> _WRITTEN REQUEST_
Can you print every one of the rows below word for word, with the pictures left out?

[Records]

◇ ◇ ◇ ◇ ◇ ◇ ◇

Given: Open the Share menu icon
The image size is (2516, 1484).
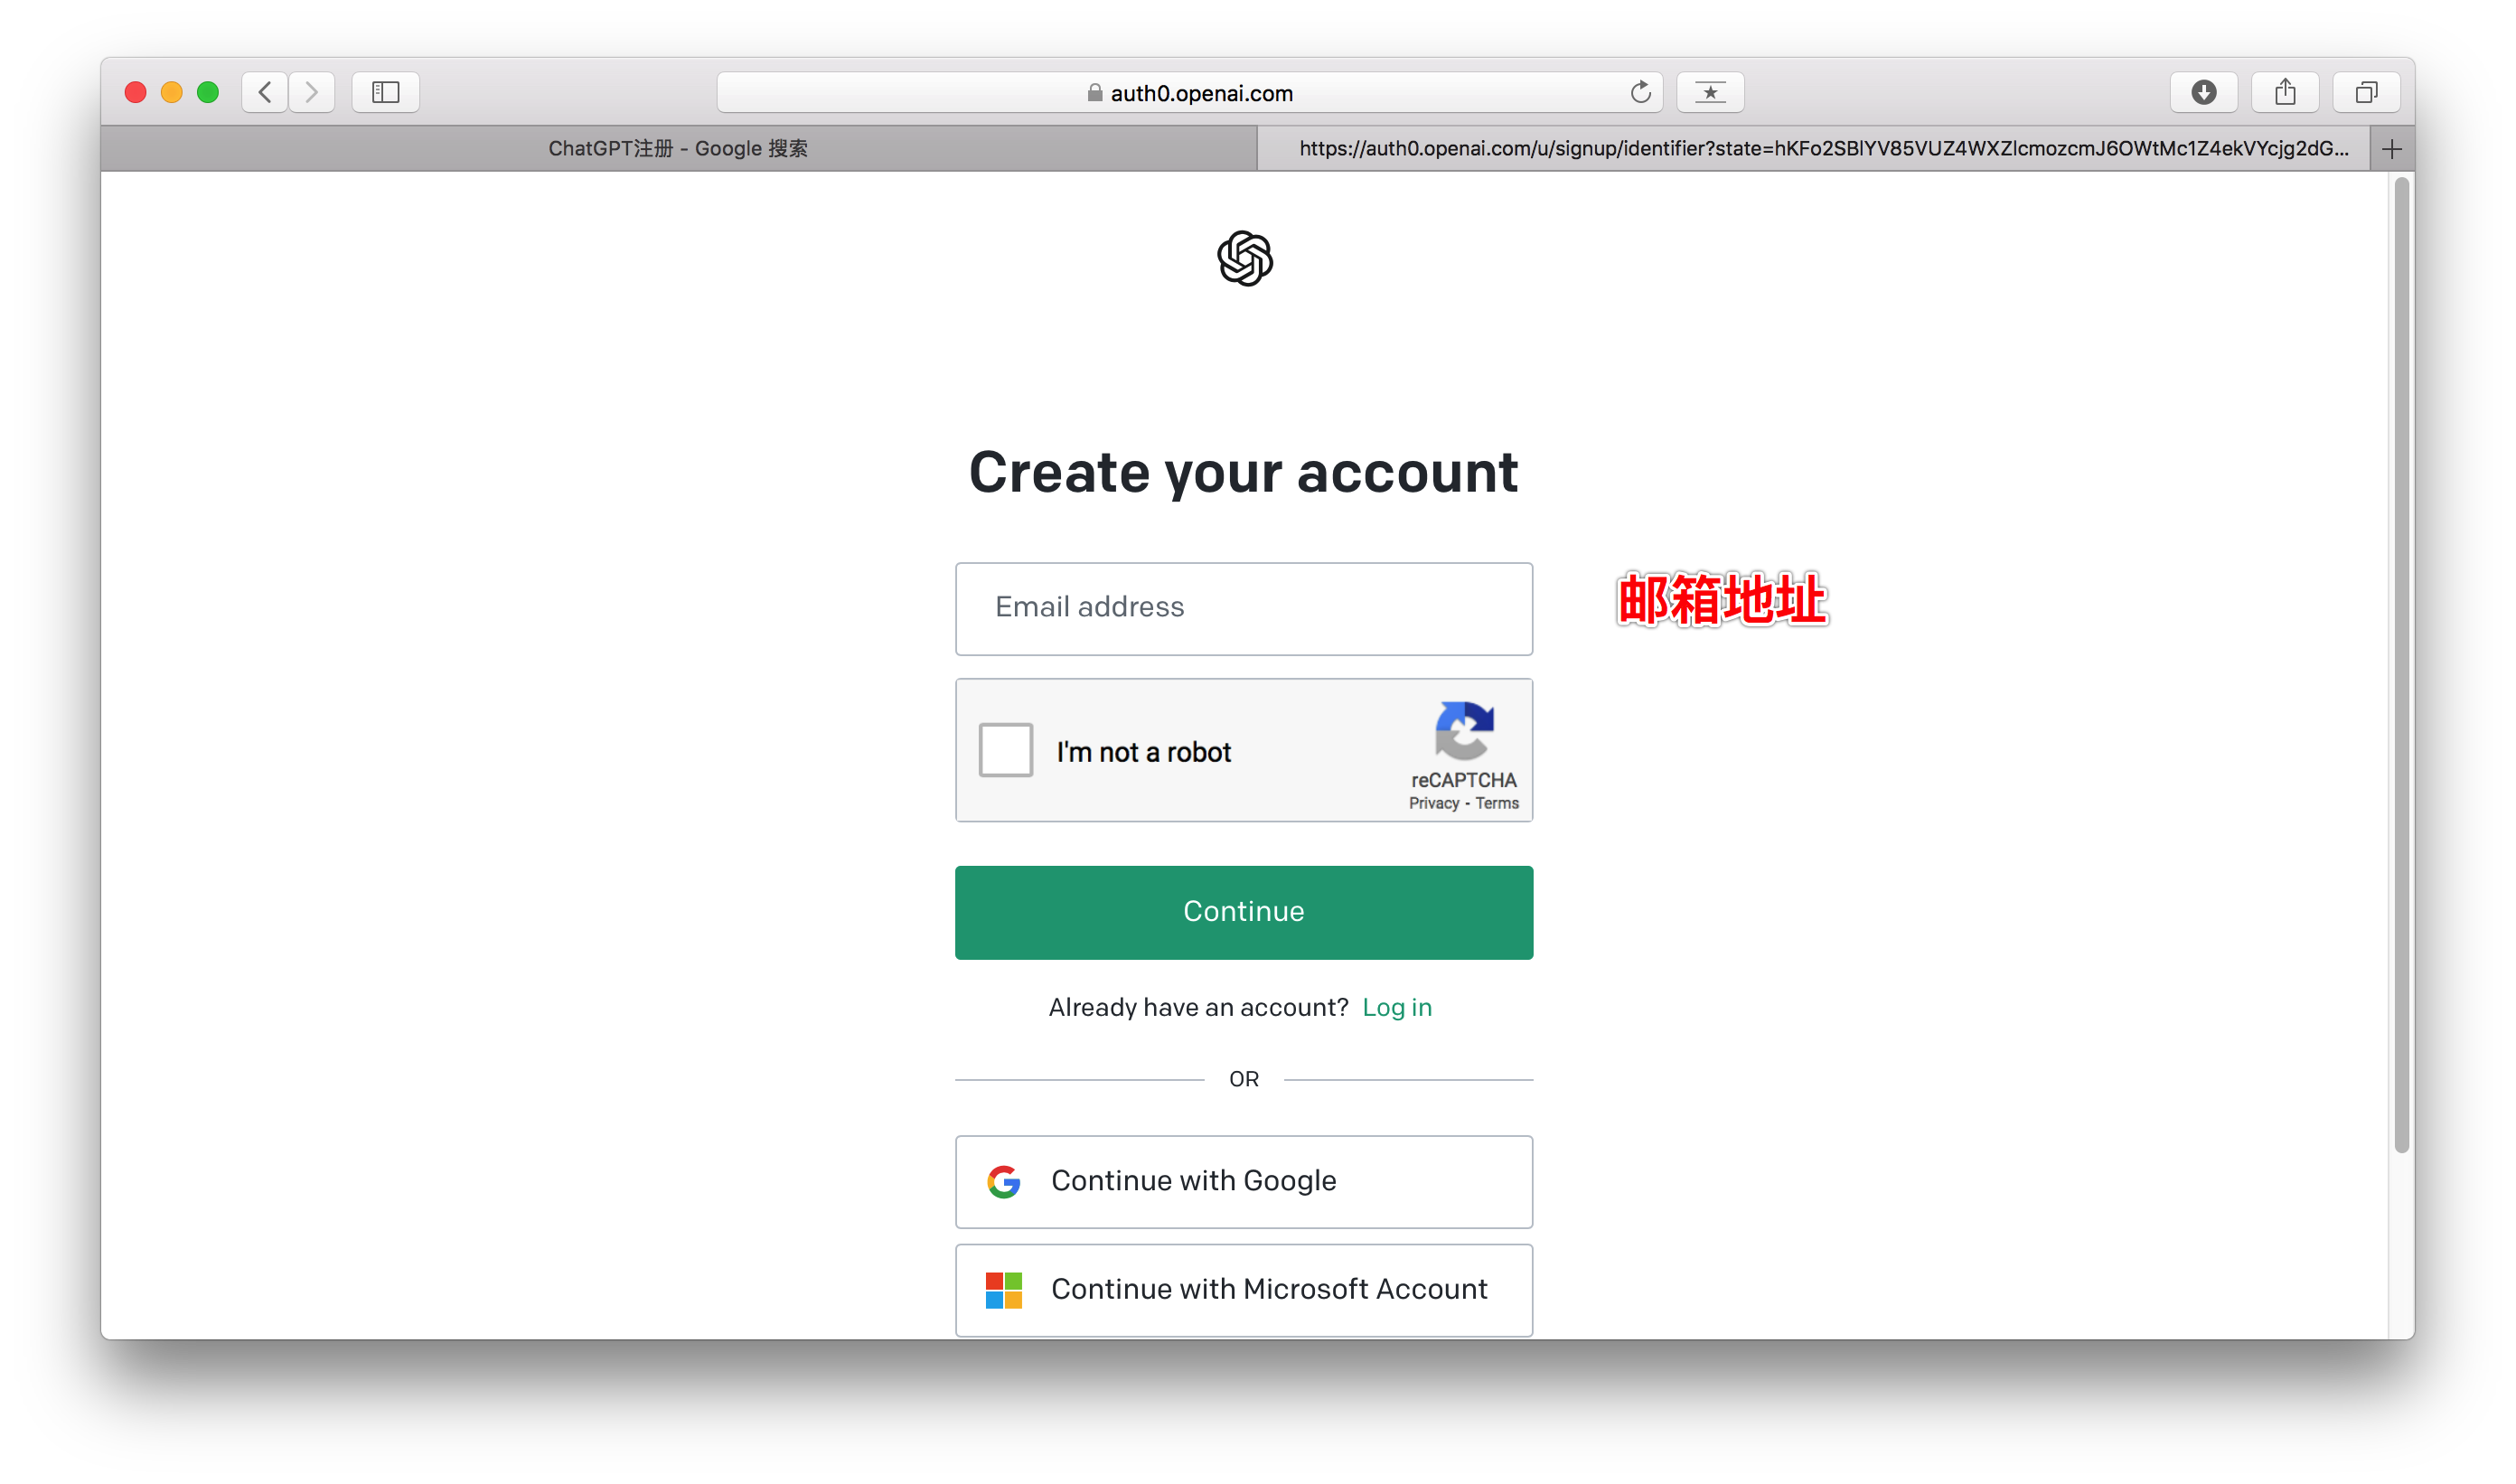Looking at the screenshot, I should (2285, 92).
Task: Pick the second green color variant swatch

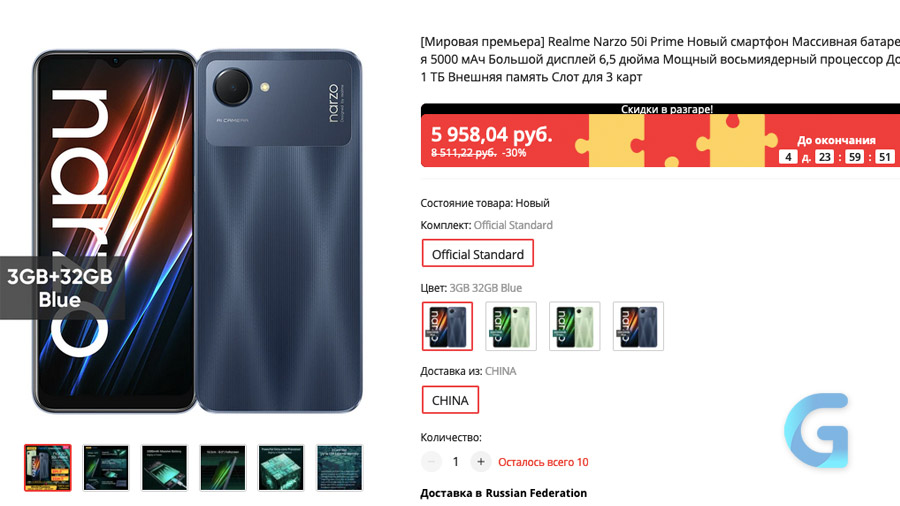Action: pyautogui.click(x=511, y=326)
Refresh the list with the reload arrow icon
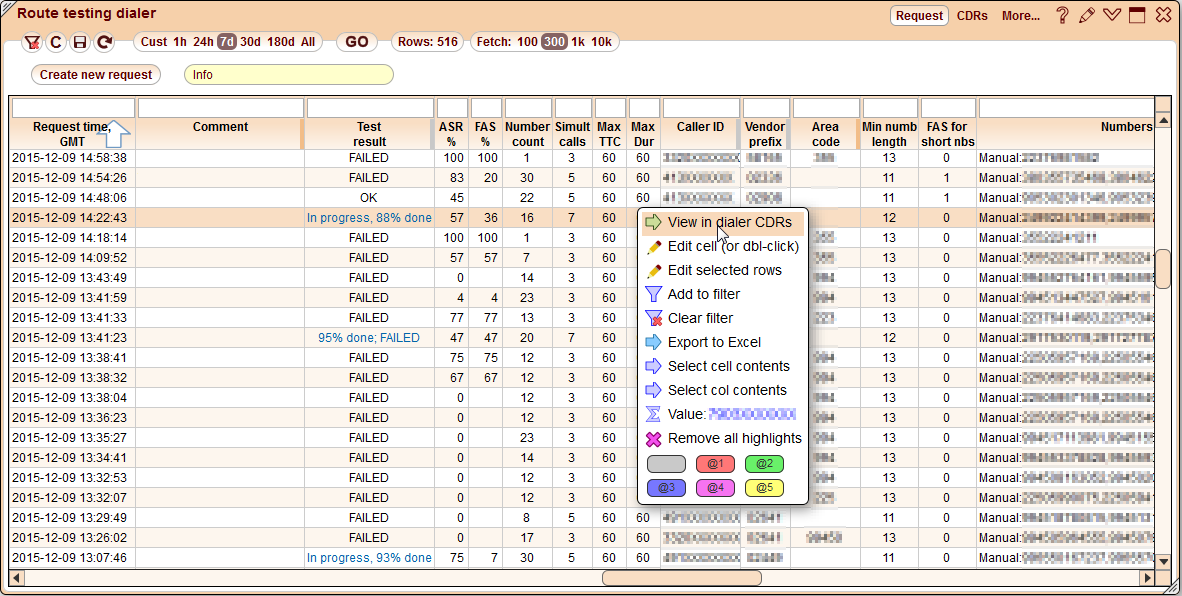Viewport: 1182px width, 596px height. (105, 42)
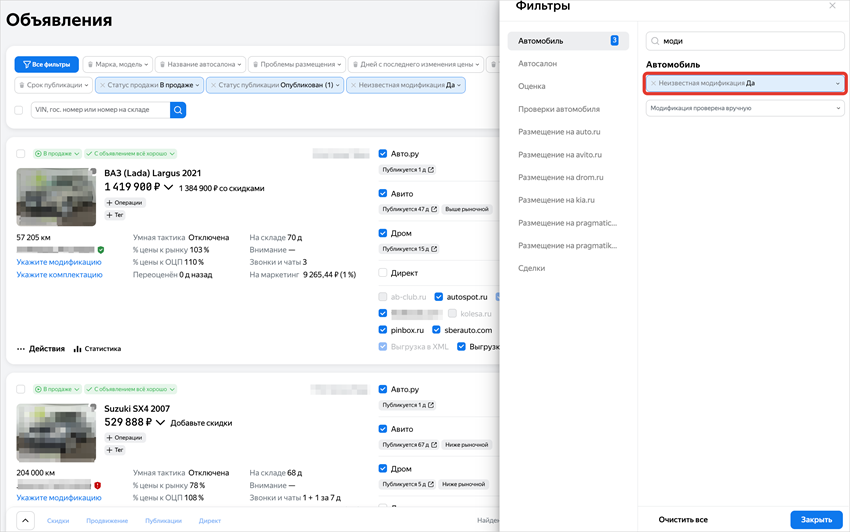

◇ ◇ ◇ ◇ ◇ ◇ ◇

> _RESPONSE FOR THIS EXERCISE_
Given: Open the Share menu icon
The image size is (2516, 1484).
Looking at the screenshot, I should (2285, 92).
Task: Pick the second green color variant swatch

Action: pyautogui.click(x=511, y=326)
Refresh the list with the reload arrow icon
Viewport: 1182px width, 596px height. (105, 42)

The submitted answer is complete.